Records on locating words and elements:
==================================================
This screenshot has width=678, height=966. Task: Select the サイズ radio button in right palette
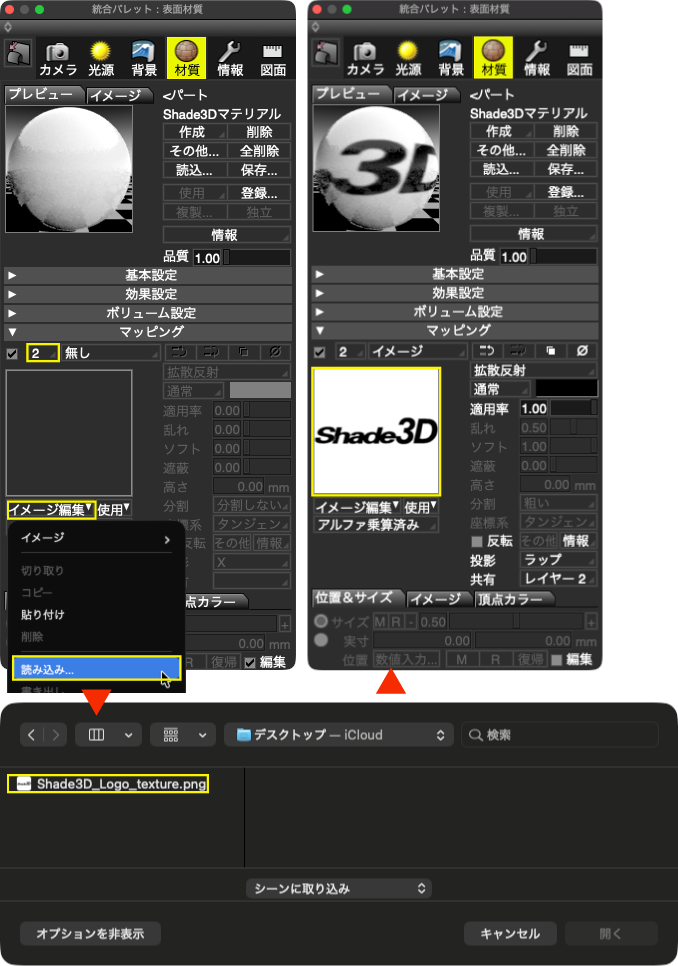click(x=321, y=621)
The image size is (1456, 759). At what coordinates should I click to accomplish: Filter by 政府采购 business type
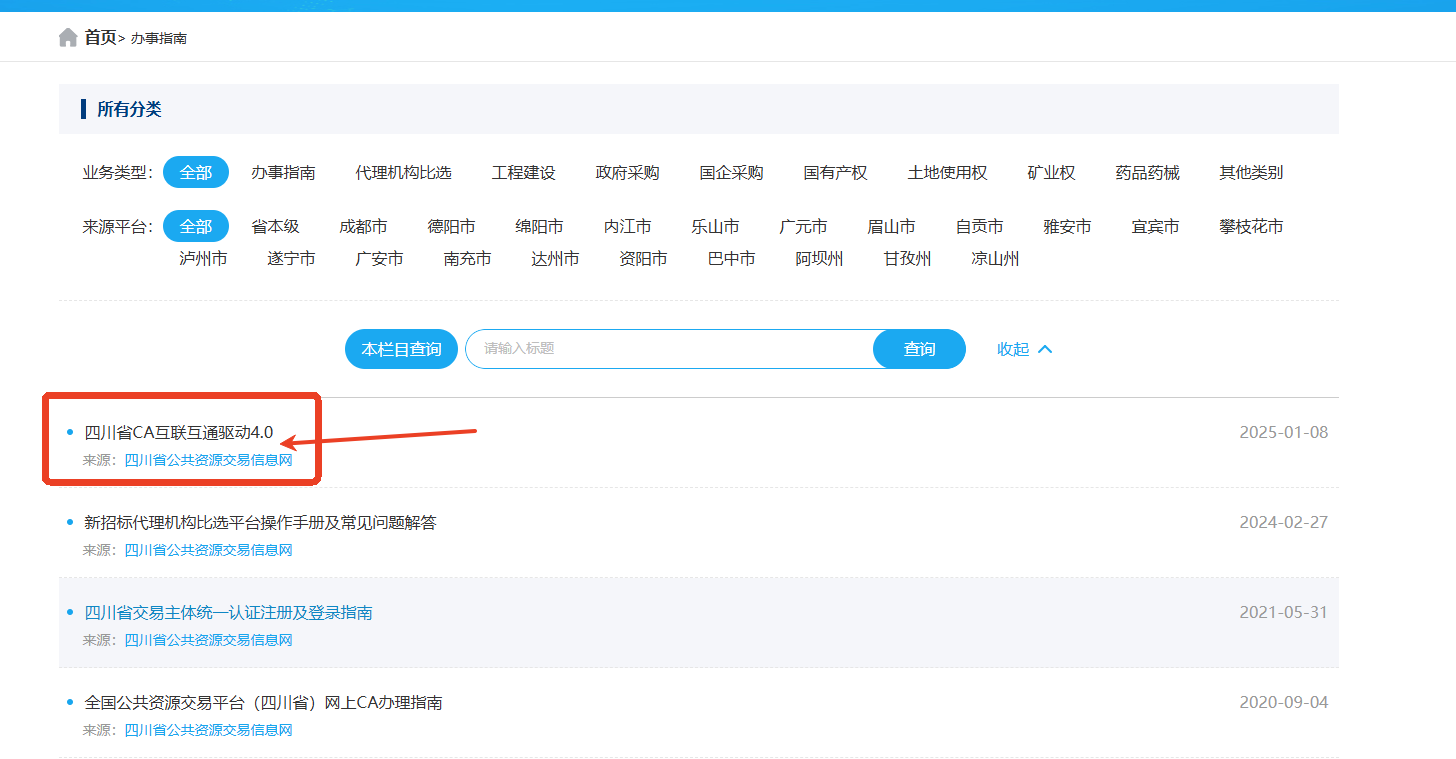coord(627,172)
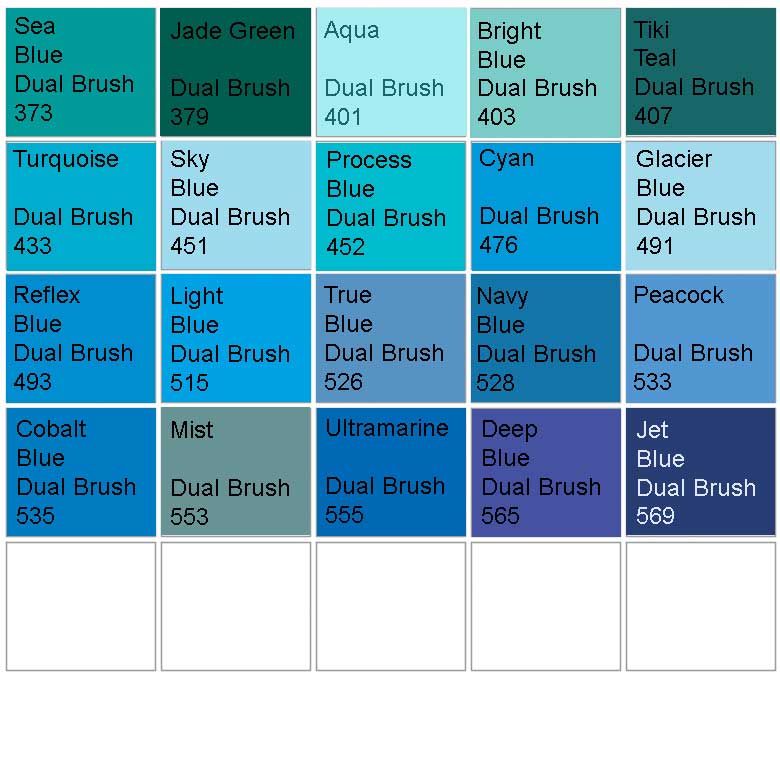Choose the Sky Blue 451 swatch
The height and width of the screenshot is (759, 780).
click(x=236, y=206)
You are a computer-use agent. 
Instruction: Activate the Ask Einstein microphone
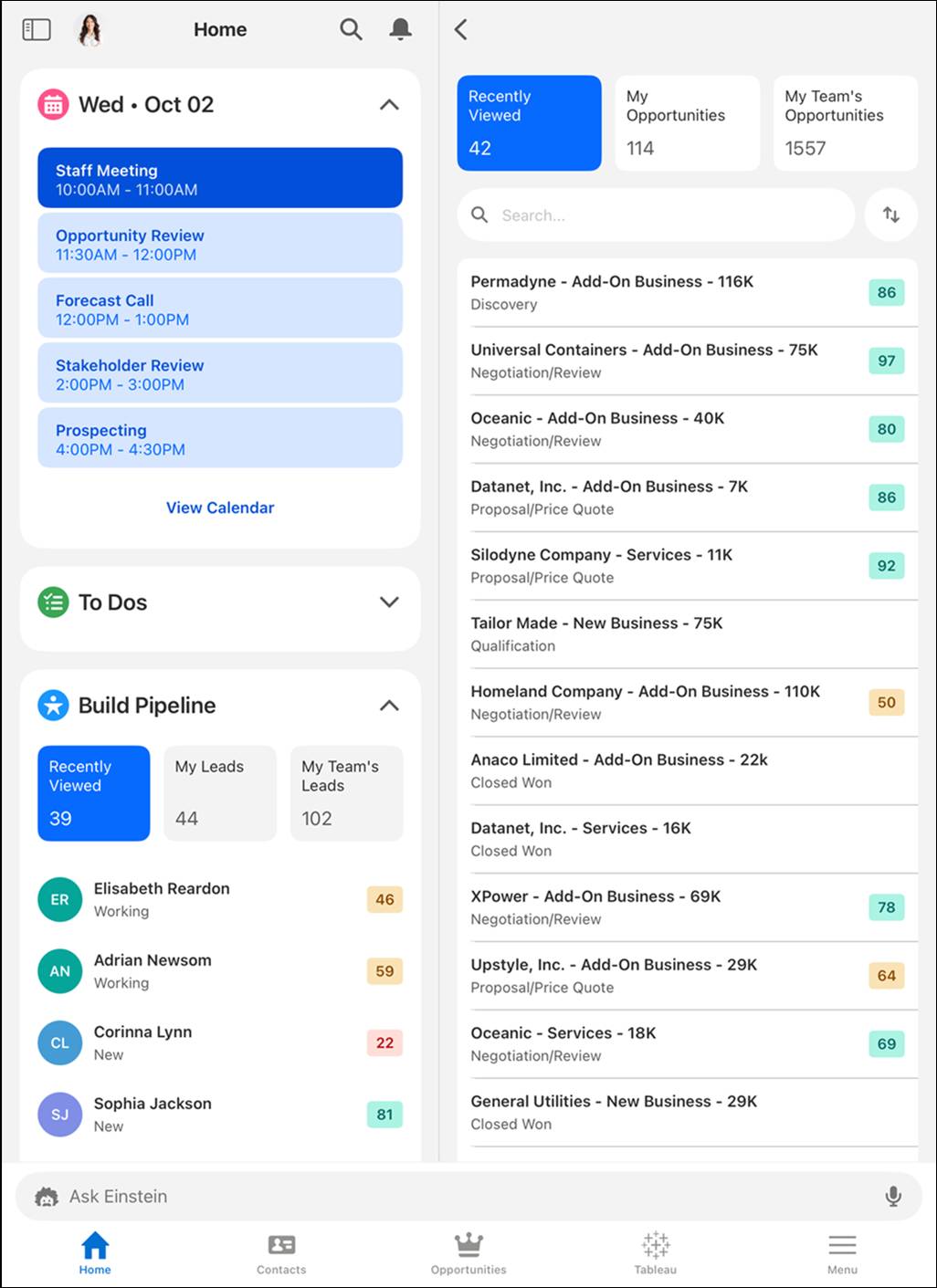click(893, 1196)
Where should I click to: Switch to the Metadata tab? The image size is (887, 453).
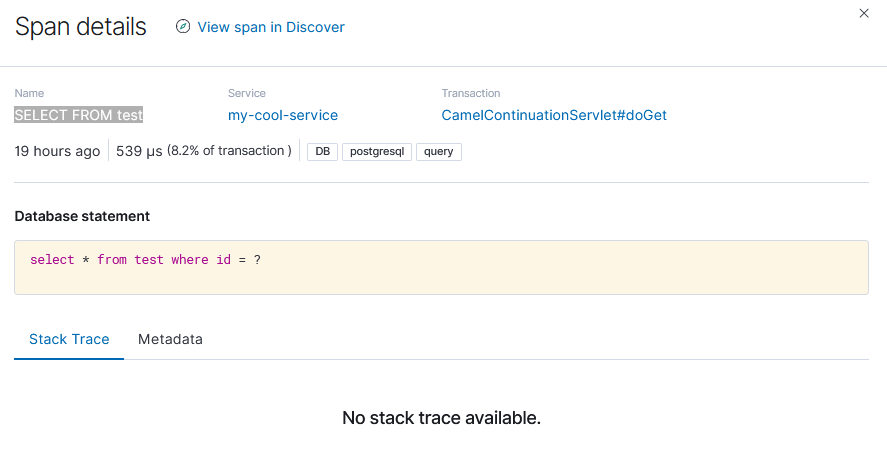tap(170, 339)
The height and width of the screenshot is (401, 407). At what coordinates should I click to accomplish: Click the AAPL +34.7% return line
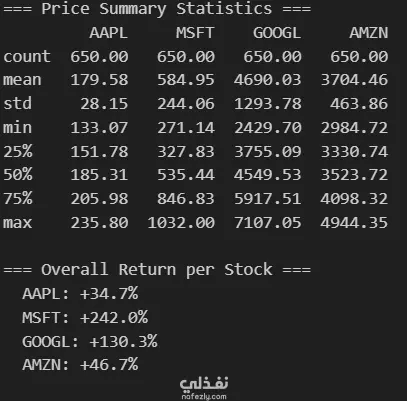80,294
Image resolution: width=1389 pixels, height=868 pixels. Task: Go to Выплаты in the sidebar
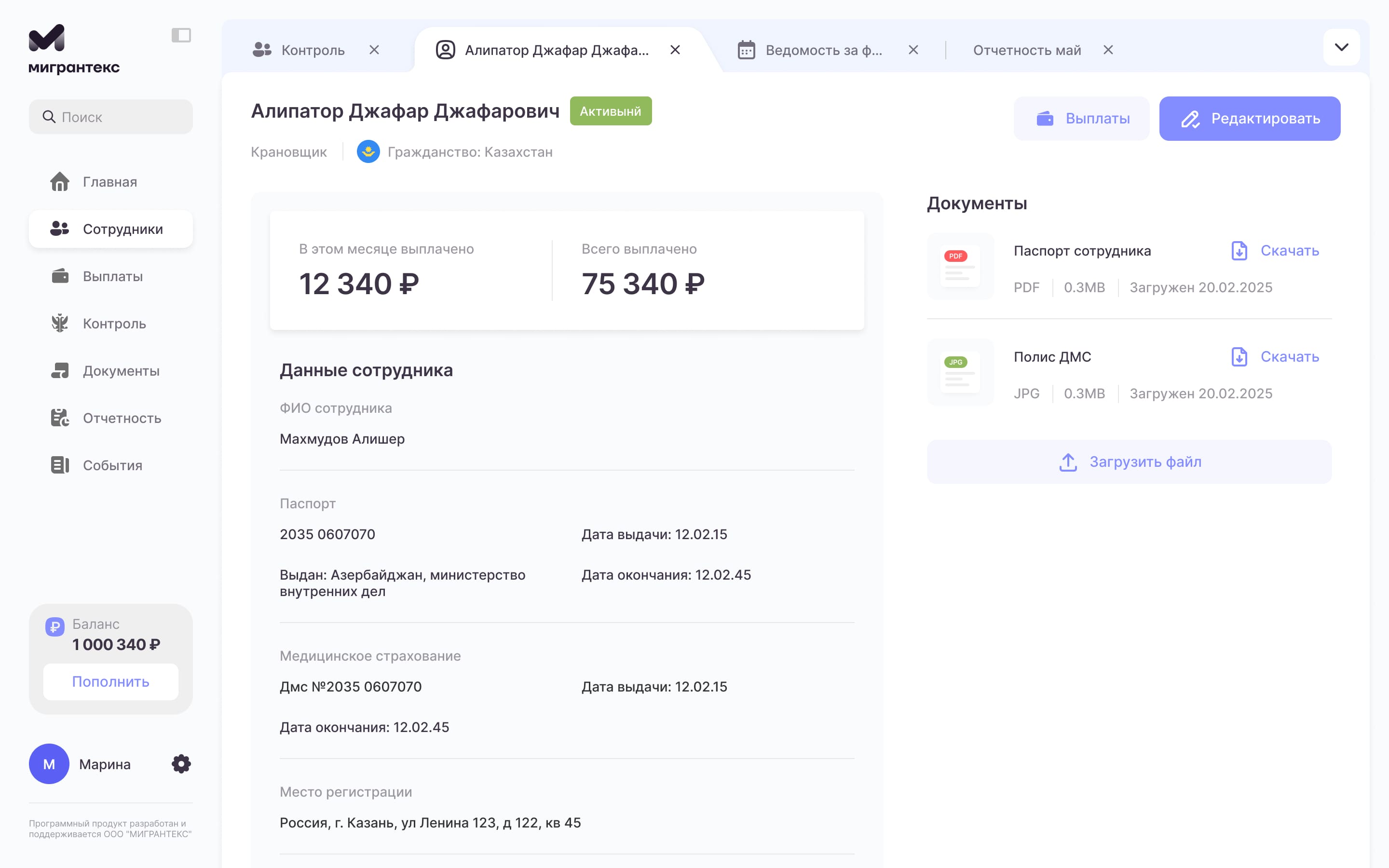(x=112, y=277)
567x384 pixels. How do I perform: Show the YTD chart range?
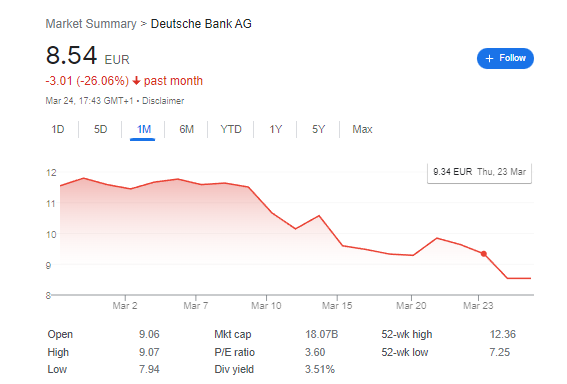[231, 129]
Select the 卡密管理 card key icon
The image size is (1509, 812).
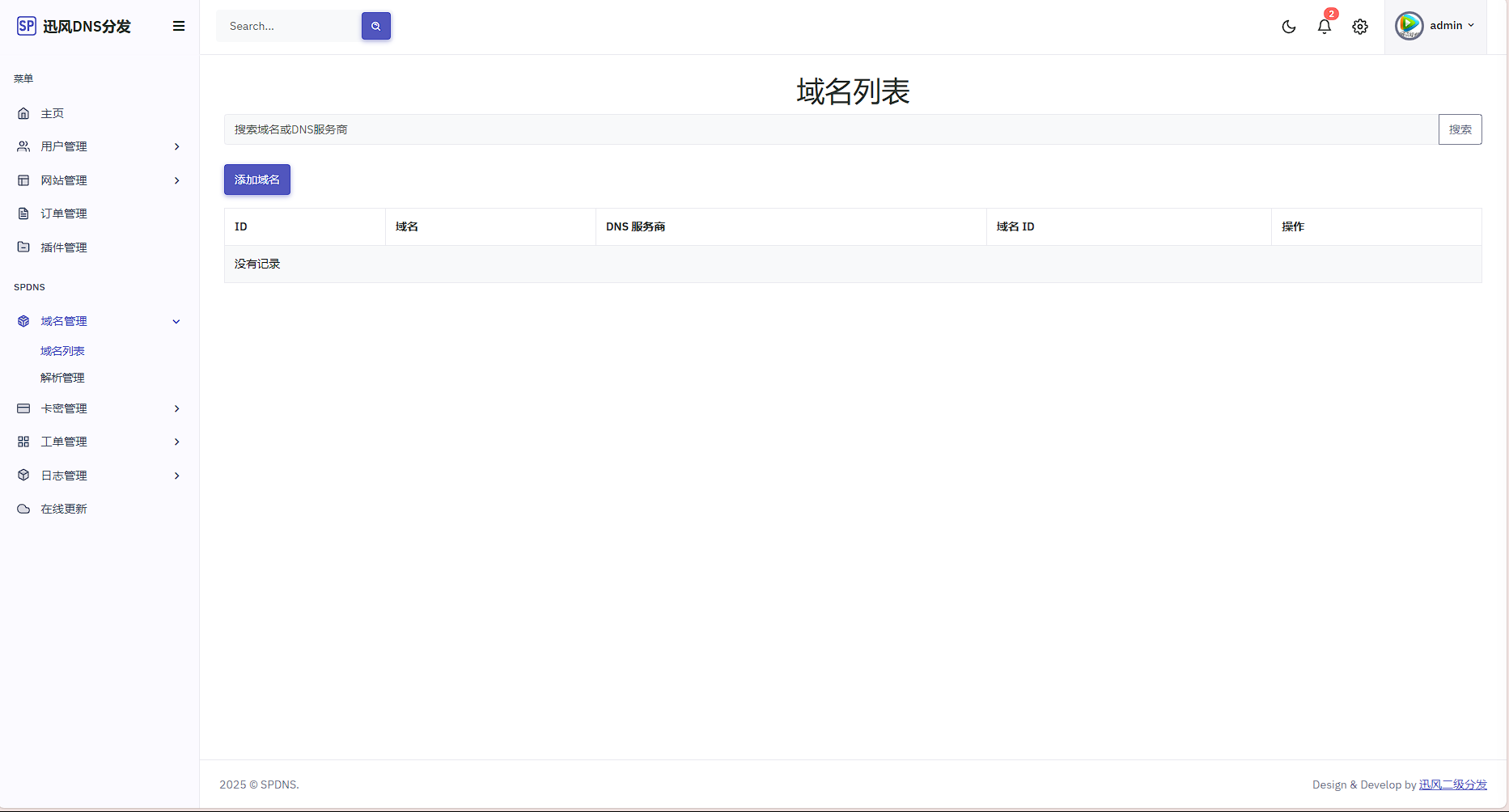[23, 408]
==================================================
Recast the records above as a Markdown table with the columns Row and Line, one row per line and blank lines skipped. Leave the pictures out.

| Row | Line |
|---|---|
| 1 | This screenshot has width=678, height=966. Task: Select the サイズ radio button in right palette |
| 2 | click(x=321, y=621) |
| 3 | The image size is (1456, 759). At what coordinates should I click to accomplish: Filter by 政府采购 business type |
| 4 | coord(627,172) |
| 5 | Choose the Sky Blue 451 swatch |
| 6 | The height and width of the screenshot is (759, 780). |
| 7 | click(x=236, y=206) |
| 8 | You are a computer-use agent.  |
| 9 | Instruction: Activate the Ask Einstein microphone |
| 10 | click(893, 1196) |
| 11 | Where should I click to: Switch to the Metadata tab? The image size is (887, 453). |
| 12 | tap(170, 339) |
| 13 | The height and width of the screenshot is (401, 407). At what coordinates should I click to accomplish: Click the AAPL +34.7% return line |
| 14 | 80,294 |
| 15 | Image resolution: width=1389 pixels, height=868 pixels. Task: Go to Выплаты in the sidebar |
| 16 | (x=112, y=277) |
| 17 | 567x384 pixels. How do I perform: Show the YTD chart range? |
| 18 | [231, 129] |
| 19 | Select the 卡密管理 card key icon |
| 20 | The image size is (1509, 812). |
| 21 | [23, 408] |